Begin Quoted passage

2006 Exige S

Just had a lunchtime tweak, pretty much got it sorted already I think.

Lambda target was leaned out a bit during the idle load range, took a tiny bit of fuel out and reverted the ignition retard that I put in and the idle is now sitting comfortably around stoich. The Idle is back to being a little clumsy though, when blipping the throttle it drops a bit too low and threatens to stall - exactly the same behaviour I had on the OEM ECU so this engine certainly likes a bit of fuel around idle… so I may have to have an MOT map and a usable map. :mrgreen:

I’ll pull the plugs out once the car has cooled down a bit, I presume they’ll need a clean - and that will hopefully fix the high rpm misfire.

Top job, Kyle. Today I washed the white car again. Gleaming.

Not quite top work, I spotted my issue with the misfire… quite embarrassing!

I was focussing in on the lean spikes (circled in red) and beginning to suspect something mechanical, maybe dodgy injector or something. What was also confusing me was why the EGO feedback wasn’t freaking out and throwing fuel at it to remedy - it wasn’t even activating, so that turned me to something software related… then I widened my scope a little bit, and found the issue… traction control is inexplicably kicking in :laughing: (blue circle)

As I’ve said a few times in this thread, my TC setup is very basic - as I’m currently not receiving a usable wheel speed signal from the front axle I can’t use a proper setup which detects a differential between driven and passive wheels, I’m left relying on ECUMasters “RPM Gain” strategy which looks for spikes in RPM. I was almost certainly not getting any wheel slip today, so I can only assume that my different gear ratios are maybe fooling the system a bit. I know how to adjust the ratios in the software, so I’ll fix that next time out.

MOT retest passed today, by a long way!

I originally failed with 1.14% CO (1.53% on the first test!) and the threshold for a pass is 0.2%. Today I passed with 0.08% :sunglasses:

Pretty happy, partly because I now have a taxable car but also it’s always reassuring when you make changes to the map and you get out the results you expected :laughing:

Oh, and switching off TC did indeed fix the “misfire”… car feels rather rapid :astonished:

Super dooper!

Great news!

You can properly call yourself a mapper now :thumbup:

Kyle mapping before his MOT

:thumbup: :thumbup:

Great work Kyle, glad to see it’s back on the road.

I’m trying not to panic, but my new clutch is being quite noisy from cold… or more specifically, the release bearing is.

If I start the car and leave it idling with no pressure on the pedal I get a very slight rattle/chatter coming from the clutch/gearbox area. The slightest hint of pressure on the clutch pedal and the noise goes away, however if I push the clutch all the way in and give it some revs, the bearing starts whining in time with the RPM - almost sounds like a quiet boost leak.

End Quoted passage
Begin Stored data

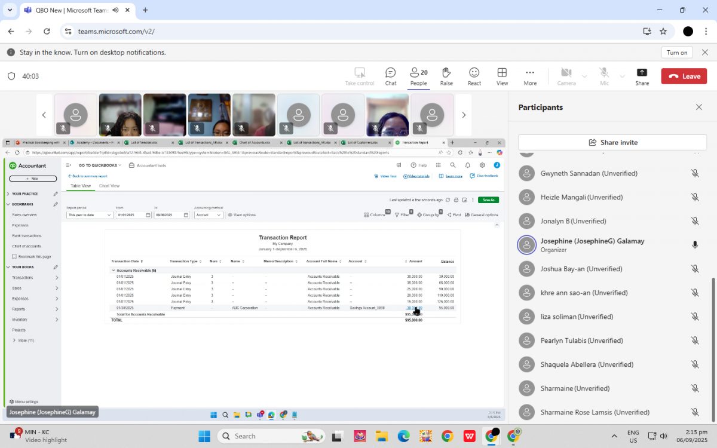Show previous participant video tiles
717x448 pixels.
(44, 115)
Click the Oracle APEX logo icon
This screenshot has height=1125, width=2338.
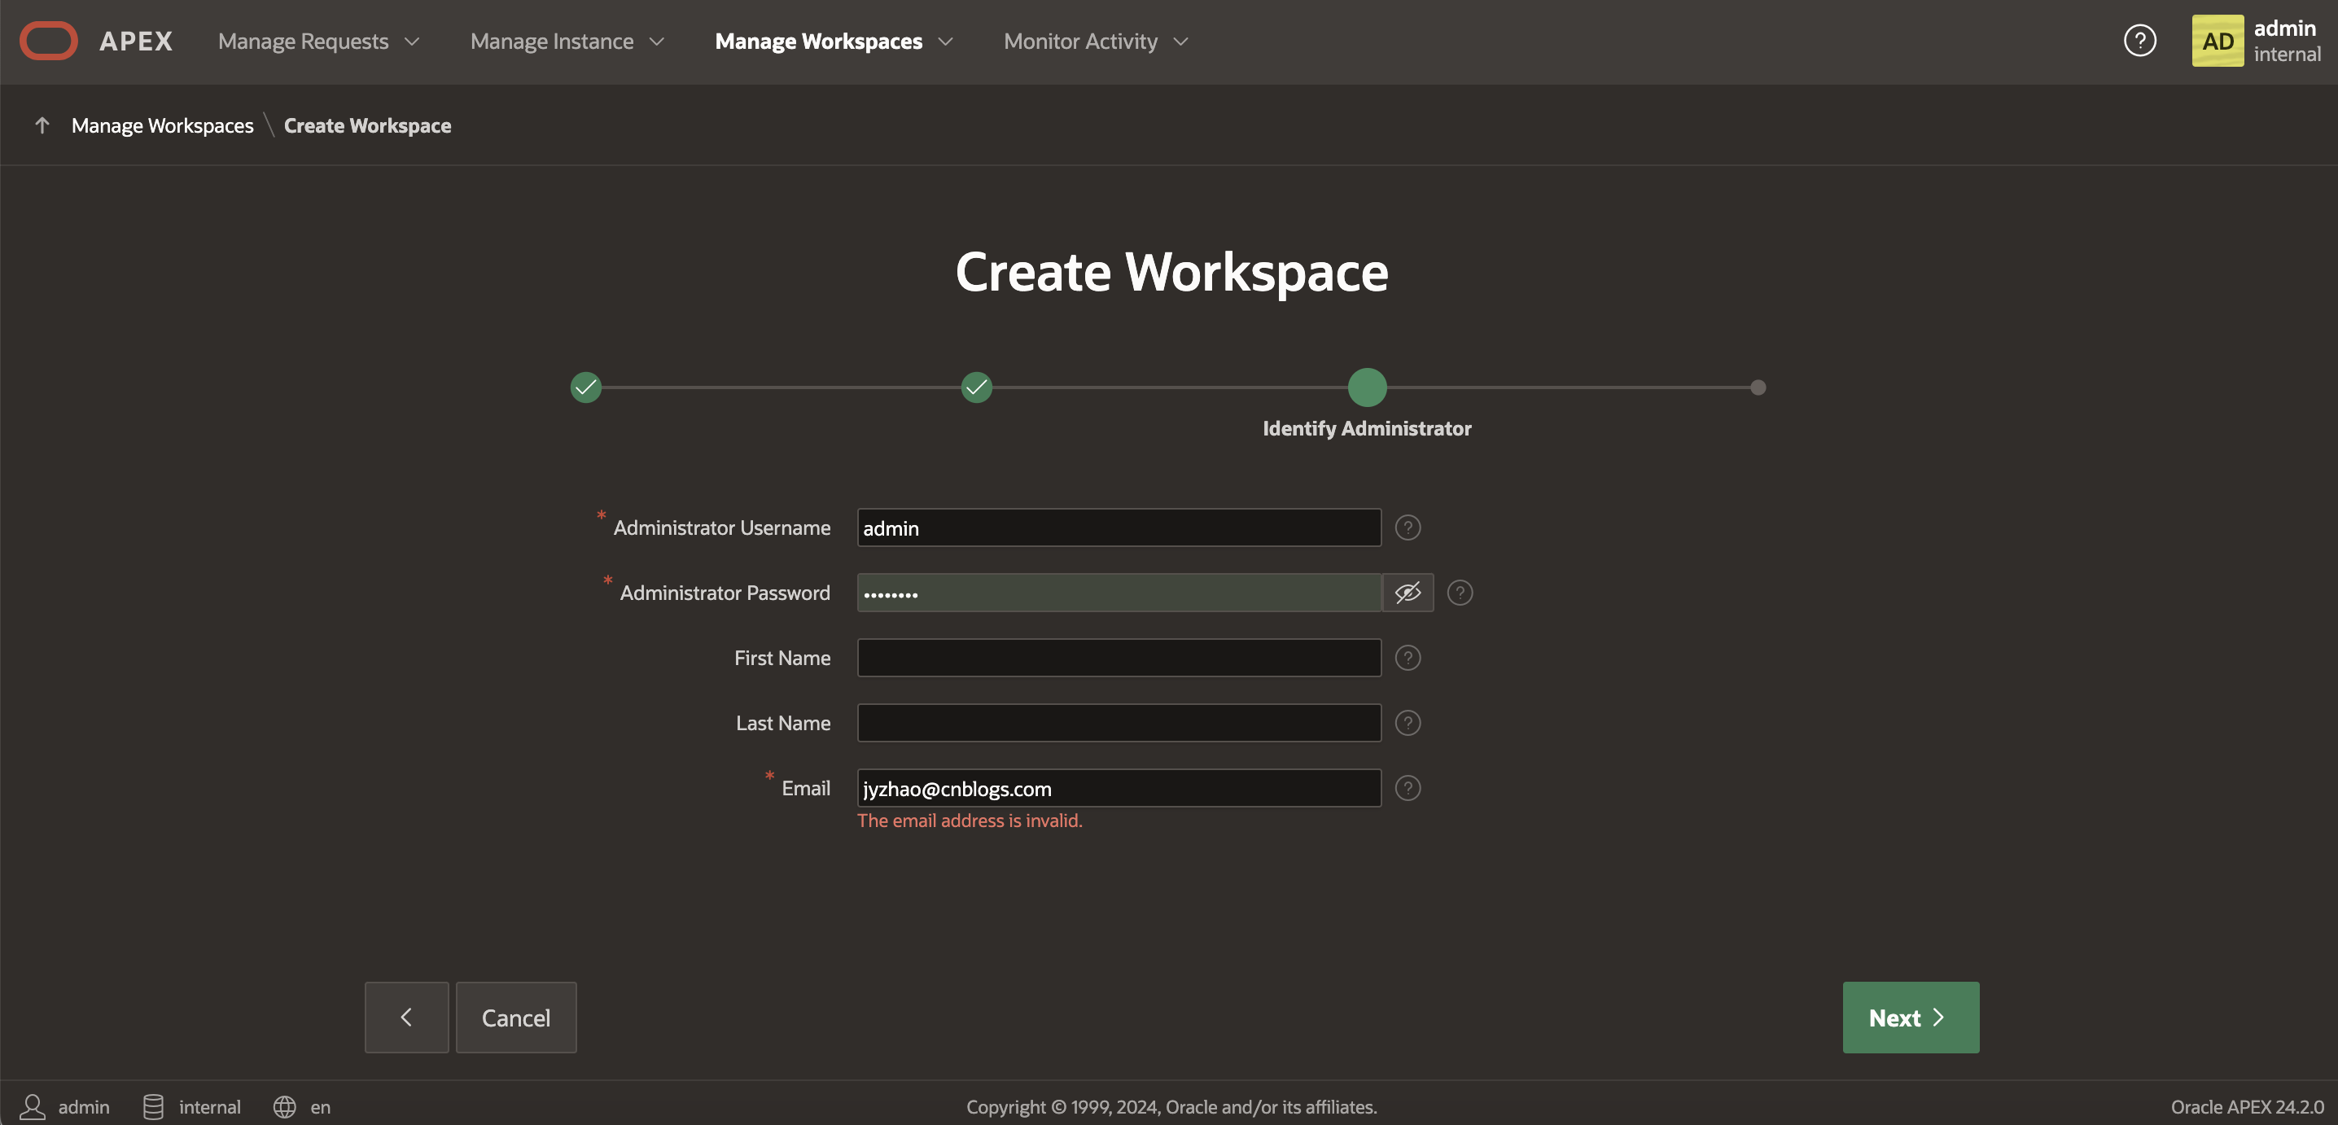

End Stored data

* The tasks *
1. From the Exige S thread, copy the passage word for word, beginning at the words that contain "Super dooper!" and stopping after "release bearing is.".
2. Pick up the Exige S thread after its final sentence and keep writing it.

* Results of the exercise *
1.
Super dooper!

Great news!

You can properly call yourself a mapper now :thumbup:

Kyle mapping before his MOT

:thumbup: :thumbup:

Great work Kyle, glad to see it’s back on the road.

I’m trying not to panic, but my new clutch is being quite noisy from cold… or more specifically, the release bearing is.

2.
This is especially annoying because I was warned off of using aftermarket release bearings when I first took this job on. That’s not a dig at competition clutch and their supplied bearings specifically, it was just a generic piece of advice to say Toyota OEM bearings are almost certainly going to be made better, and last longer… so I bought one, not particularly cheap but I bought one and fitted it to the first attempt of the clutch job. When I had the drama with the first clutch kit not working/releasing, I made the decision to fit one of the two CC bearings I had on the next attempt just because I wanted to avoid any/all warranty hot water… so the new toyota bearing is now sat in a box on my shelf and the CC one is seemingly making noises.

I say I’m trying not to panic because I know I need to get some bedding in miles done, but it’s starting to feel like wishful thinking that a few road miles will fix this. I’ve been under the car and double checked everything around the slave cylinder etc, checked the pivot point was still nicely greased but I did add some grease to the fork/pushrod interface. Might also give the clutch another bleed, but really clutching at straws here I think.

The good news is that I can only replicate the noises for the first minute or two of running the car, once I drive it - it’s totally silent, and even once I reach my destination and do some low speed manoeuvres it’s quiet as a mouse, so it might be something I can live with.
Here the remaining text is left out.